This final post wants to officially be a more exhaustive description of this project.
1.0 - Introduction
The idea for this project came to me while looking at this PSoC62 Pioneer Kit. On the PCB it features a "Touchpad" which reminded me of a Joypad. The challenge launched by Element14 together with Infineon proposed reaching the limits of this system, trying to exploit the characteristics of the on-board microcontroller.
As I explained in my posts during this challenge, I'm a retro enthusiast and have written several emulators in the past. My favorite system, which was the first one I had in my youth, is the SEGA SG-1000 console. So I wanted to rewrite one of the SEGA SG-1000 emulators that I have written and port it to the board in question.
1.1 - Difficulties and limits
Emulating a game console is a rather complex, resource-intensive project. I thought it was a perfect candidate to push the PSoC62 Pioneer Kit to the limit.
I can say that an emulator is divided into two main areas: Virtual Machine and Hardware Input/output. The microcontroller on board is a dual-core Arm Cortex M4/M0+, so I can divide these areas into one core each.
The two cores are configurable through the ModusToolbox ecosystem, so it is possible to decide how to divide the resources between the two cores, and at what speed to set the clocks. For me, it was a nice surprise to see the high customization and ease of use of ModusToolbox.
In the end, I decided to set the CM4 core at 150MHz and the CM0+ at 75MHz. I left the emulation of the Input/Output hardware components at the CM0+ core, and the execution of the virtual machine at the CM4 core. That means that the cm0+ will generate the VGA video and the audio signals, it will handle also the Capsense joypad, and it will synchronize the execution of the virtual machine in the CM4 core.
Another aspect that is difficult to manage is the division of the SRAM between the two cores. The original hardware to be emulated has 2Kb of RAM, 16Kb of special VRAM used by the Video Display Processor, and last but not least, the memory used by the game cartridge.
The Infineon PSoC 6 MCU in the Pioneer Kit is the CY8C6244LQI-S4D92, which has 128Kb SRAM and 256Kb flash ROM. Apparently, everything should work perfectly, but it is not so obvious. The microcontroller must generate a video signal, which for the console to be emulated, must have a resolution of 256x192 pixels, therefore, unless it were possible to generate all the graphics on the fly, a frame buffer of about 49Kb is needed to host a video frame.
Then, in the same way, the audio generation relies on a buffer that contains all the samples to stream. in this case, we need one of around 1Kb (more on this later). Don't forget that the source code of the emulator will create variables, temporary buffers, etc. in a stack, so you need to give a reasonable space to stack and heap.

GIVEN INFORMATION:

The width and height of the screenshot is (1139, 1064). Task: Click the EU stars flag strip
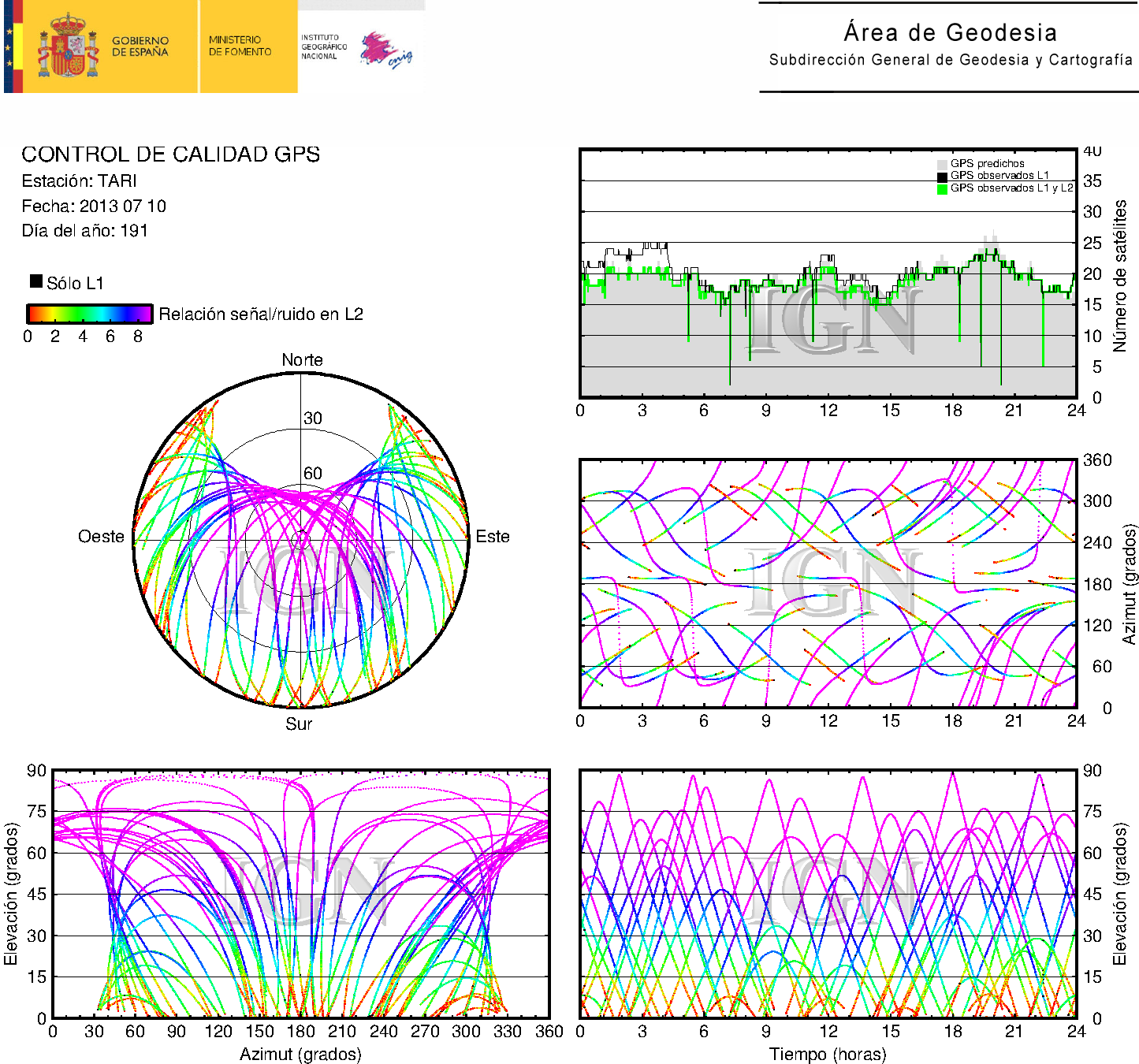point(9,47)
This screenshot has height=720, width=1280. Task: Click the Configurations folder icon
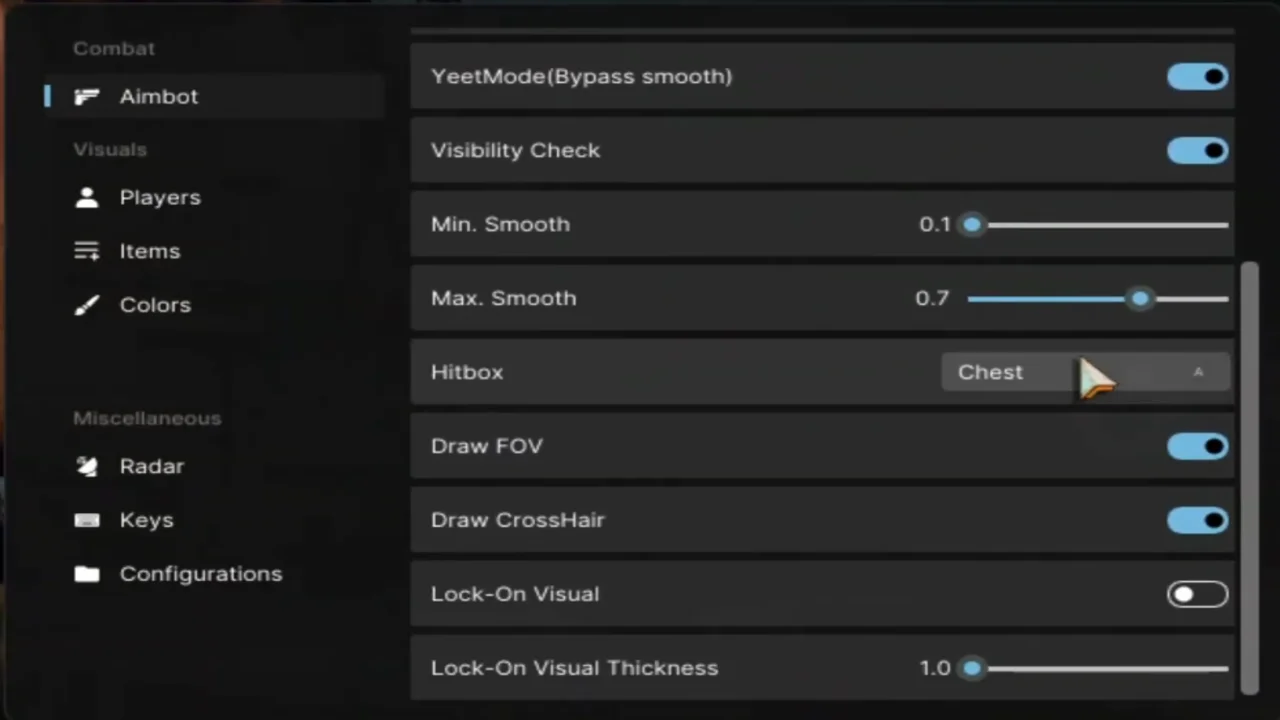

THE TASK: Update the SG-1000 emulator text by restating everything from "In the end, I" down to "in the CM4 core.", with "150MHz" changed to "120MHz".

FINISHED TASK:
In the end, I decided to set the CM4 core at 120MHz and the CM0+ at 75MHz. I left the emulation of the Input/Output hardware components at the CM0+ core, and the execution of the virtual machine at the CM4 core. That means that the cm0+ will generate the VGA video and the audio signals, it will handle also the Capsense joypad, and it will synchronize the execution of the virtual machine in the CM4 core.